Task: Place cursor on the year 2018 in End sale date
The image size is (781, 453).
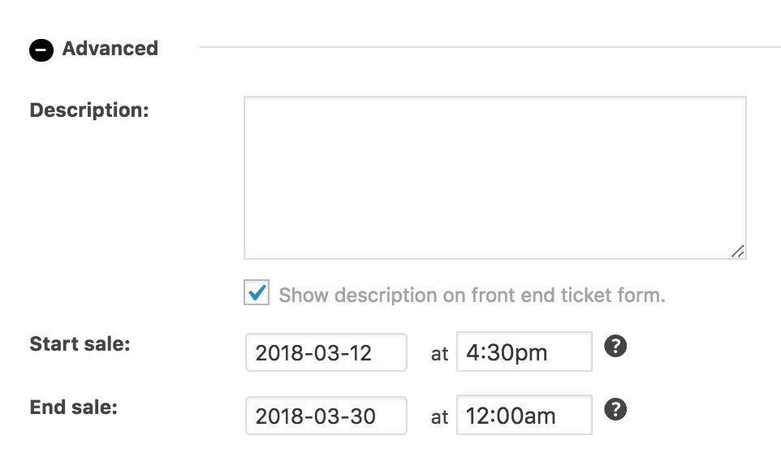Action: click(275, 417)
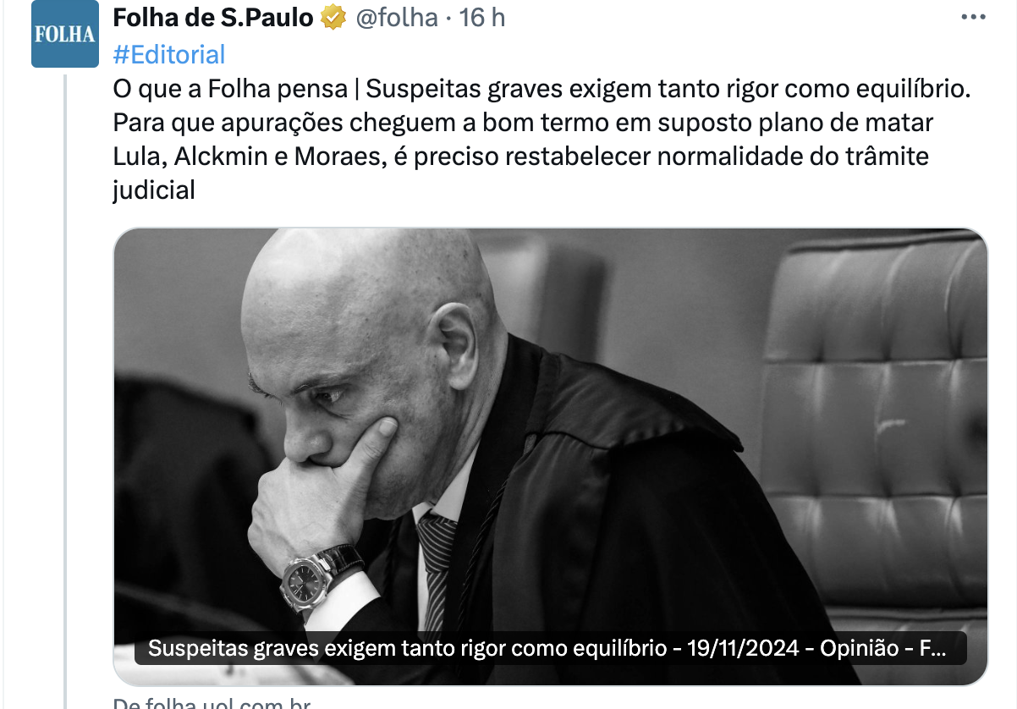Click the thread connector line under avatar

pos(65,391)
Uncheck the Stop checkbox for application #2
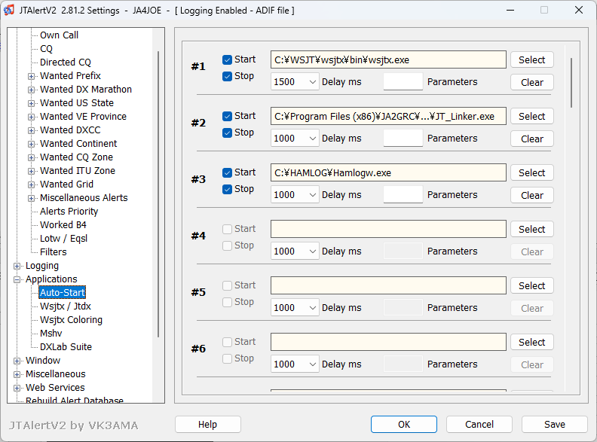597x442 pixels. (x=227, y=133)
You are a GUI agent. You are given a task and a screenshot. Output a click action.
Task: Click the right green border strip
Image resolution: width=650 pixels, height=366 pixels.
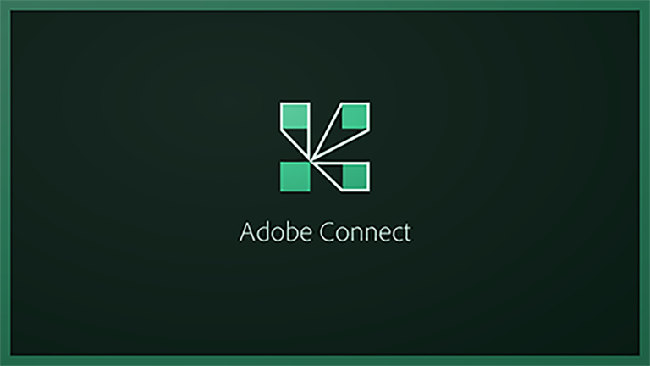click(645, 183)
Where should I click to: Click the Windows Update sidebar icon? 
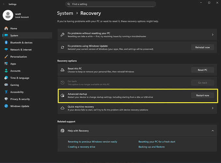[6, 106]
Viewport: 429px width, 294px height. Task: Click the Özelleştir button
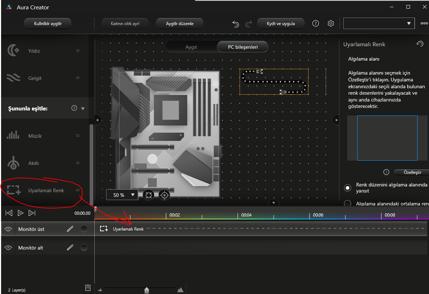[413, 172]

____________

__Task__.
With pictures left out, repeat exactly the lines from the one containing "Image resolution: width=650" through the last line of the data above, inclusive, and nothing else.

__Exercise answer__.
Image resolution: width=650 pixels, height=366 pixels.
click(645, 183)
Where should I click to: Click the Windows Update sidebar icon? 
[6, 106]
Viewport: 429px width, 294px height. Task: Click the Özelleştir button
[413, 172]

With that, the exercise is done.